(Required task A):
Can you write out the part of the forum thread on how a Korean speaker would say "American," beginning at the words "I, personally, have" and stopping after "more accurate answer."?
(Required task B):
Will you continue the forum thread on how a Korean speaker would say "American" from the point where it stops?

--- BEGIN Passage provided ---

# "American"



## pruny99

Hi,
I am a research assistant for an author.  He needs the word "American" as it might sound if a Korean were saying it.  In other words, a phonetic spelling of "American."  Is there anyone out there who might know how to say this?

Thank you so much,
Anne


----------



## Leopold

I, personally, have no idea, and maybe an approximation would not be adequate for this, but that's the only thing i can offer 
An American friend of mine who has lived with Koreans in America tells me that the would say: *a mhe li kan*   or  *a mhe li ken*    (dipending on how similar to the English sound they want to do it). The "mhe" stays for a "me" with a slightly longer "e".
I cannot provide you a phonetic spelling, but i can tell you that these vowels would probably be more similar in pronunciation to the Italian or Spanish ones than to the English ones.
Unfortunately, nothing of this is for sure. I hope some Korean will see this thread and be able to give you a more accurate answer.

L.


----------



## yngnhe

Hello, i am from Korea, and i think i know how Korean speaks. They first speak the vowels long ,as A- Mhe-li -Kaaaaan. I don't know why but it's the way how Korean speak Korean too. sometimes people say A-Mhe-li-GGan. I hope it helped you


----------



## hye young

hmm...I have a slightly different opinion.

--- END Passage provided ---
--- BEGIN Records supplied ---

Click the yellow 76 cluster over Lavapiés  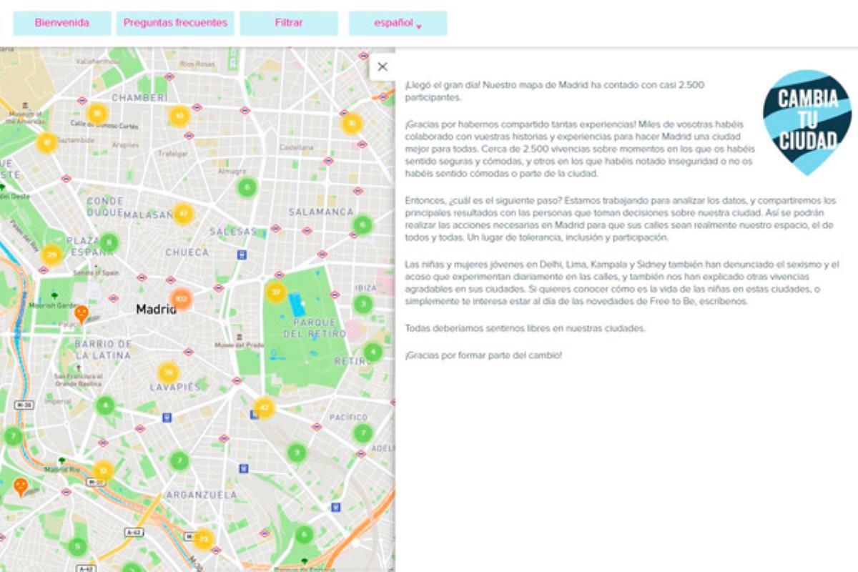click(167, 372)
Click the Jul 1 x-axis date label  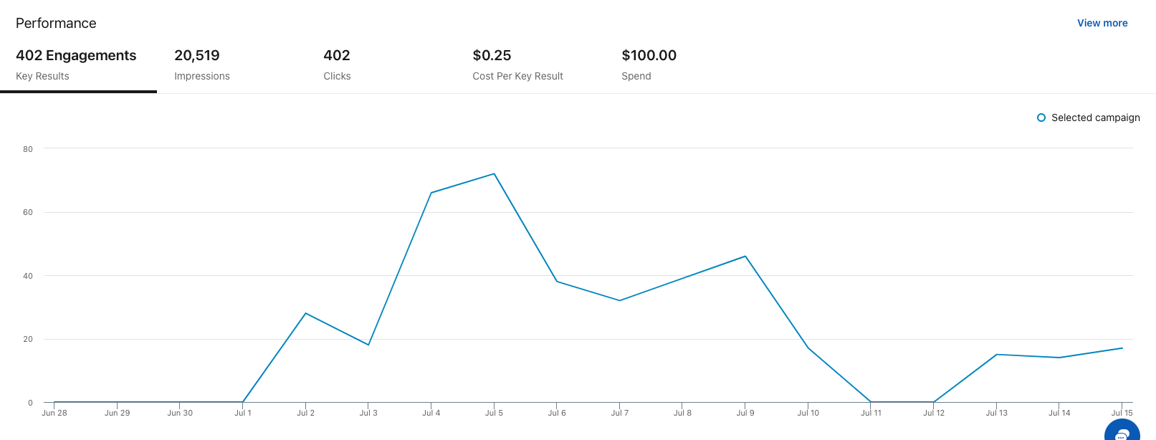tap(243, 413)
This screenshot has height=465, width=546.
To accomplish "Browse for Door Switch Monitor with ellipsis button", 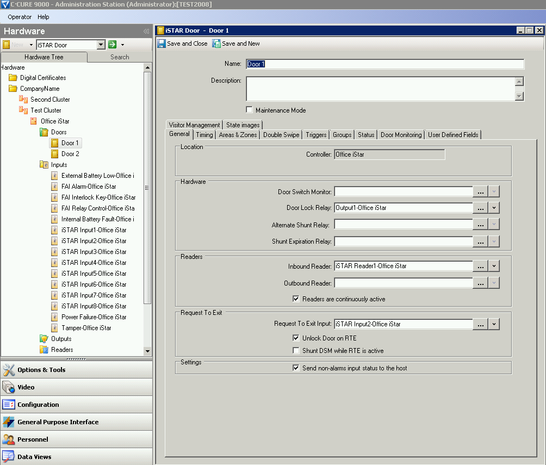I will point(480,191).
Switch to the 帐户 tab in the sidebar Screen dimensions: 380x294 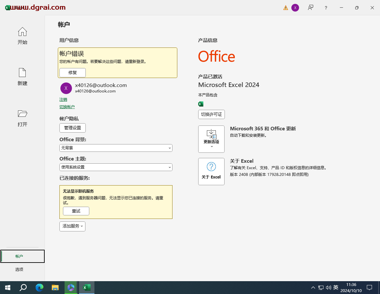19,256
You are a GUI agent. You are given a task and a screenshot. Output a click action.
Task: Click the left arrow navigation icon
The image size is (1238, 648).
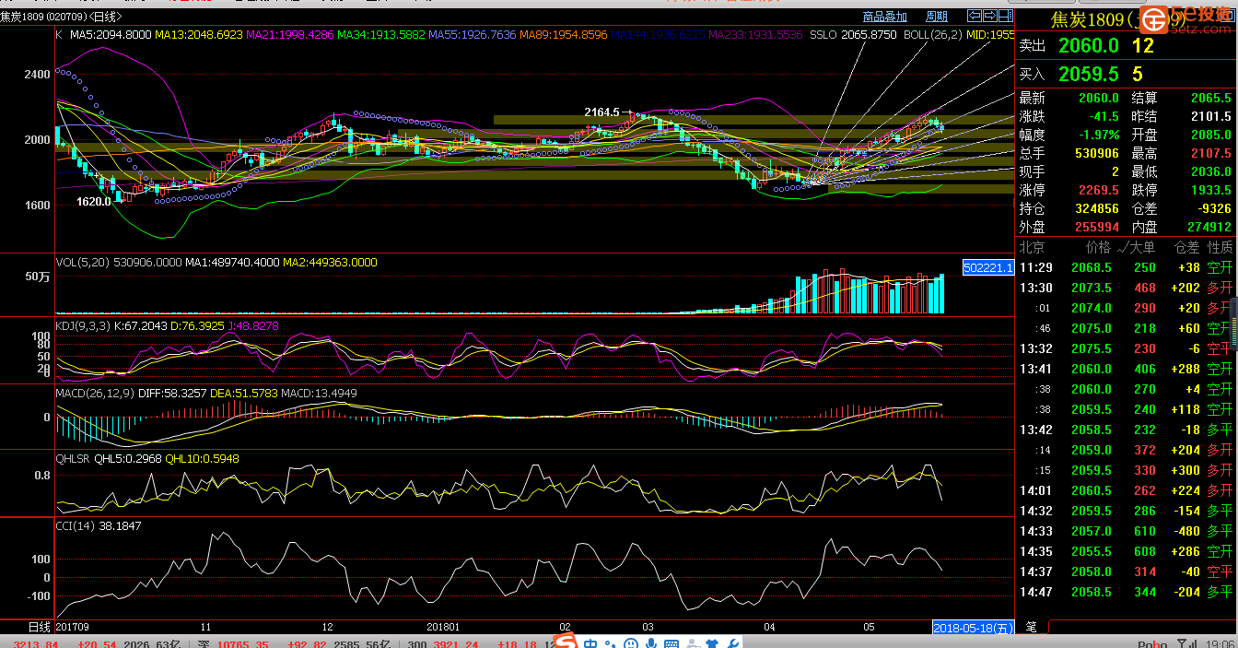point(974,16)
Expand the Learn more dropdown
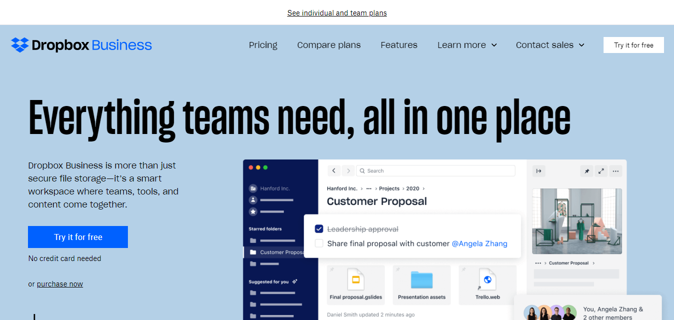 coord(467,45)
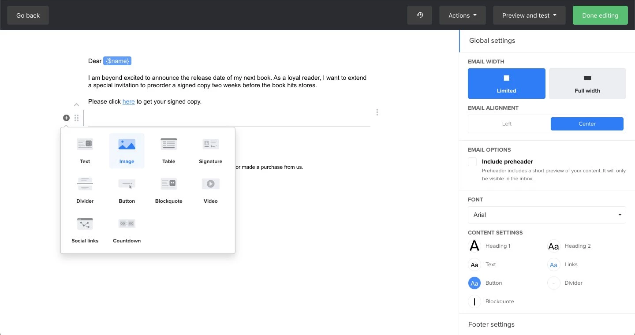Open the blue Button style swatch
The height and width of the screenshot is (335, 635).
[x=474, y=283]
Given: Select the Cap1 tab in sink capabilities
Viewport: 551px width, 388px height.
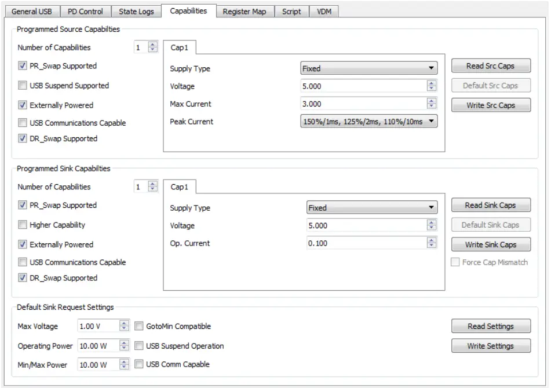Looking at the screenshot, I should tap(180, 187).
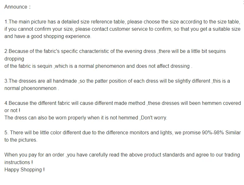This screenshot has width=244, height=185.
Task: Click "Don't worry." at the sentence end
Action: [154, 118]
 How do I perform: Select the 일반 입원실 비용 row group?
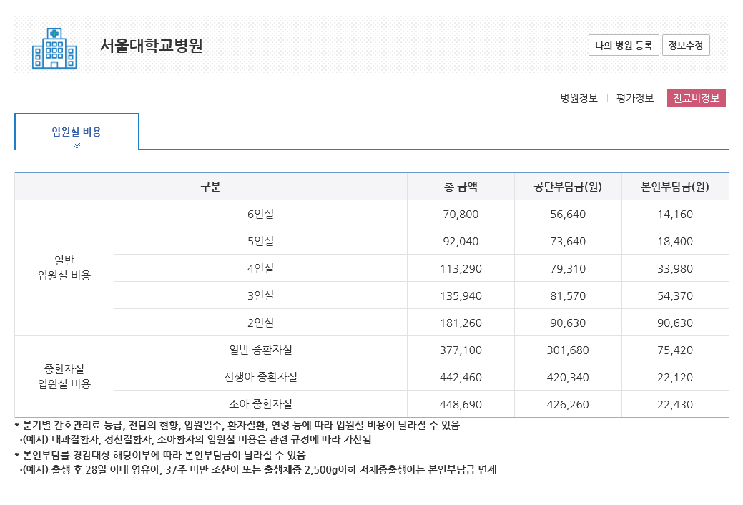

--- END Records supplied ---

(Expected output A):
I, personally, have no idea, and maybe an approximation would not be adequate for this, but that's the only thing i can offer 
An American friend of mine who has lived with Koreans in America tells me that the would say: *a mhe li kan*   or  *a mhe li ken*    (dipending on how similar to the English sound they want to do it). The "mhe" stays for a "me" with a slightly longer "e".
I cannot provide you a phonetic spelling, but i can tell you that these vowels would probably be more similar in pronunciation to the Italian or Spanish ones than to the English ones.
Unfortunately, nothing of this is for sure. I hope some Korean will see this thread and be able to give you a more accurate answer.

(Expected output B):
American : ah-meh-ri-kahn 아메리칸
America : ahmehrikah 아메리카
I think the two above are more proper ways to spell it phonetically. But there is a difference when you pronounce -ri-. Because in Korean, it is not exactly 'r' nor 'l'. But if I have to spell it in English alphabet I'd choose 'r' because we *don't* really say like ah-meh-*Li*-kahn. And moreover, there shouldn't be any pause in pronouncing the word. I mean, we just pronounce it phonetically equally. (no stresses, no longer vowels)


----------



## Polak2008

미국 사람.
miguk saram.


----------



## javiskefka

I know of a website that may be helpful for your purposes.  I would post a link to it, but it seems that I need to prove that I'm not a robot first to gain the privilege.  Search the web for: Korean Accented English Pronunciation Simulator.

The website gives a background on Korean-English interlanguage phonetics and provides a means for simulating the pronunciation of English words by native Korean speakers of various levels of proficiency.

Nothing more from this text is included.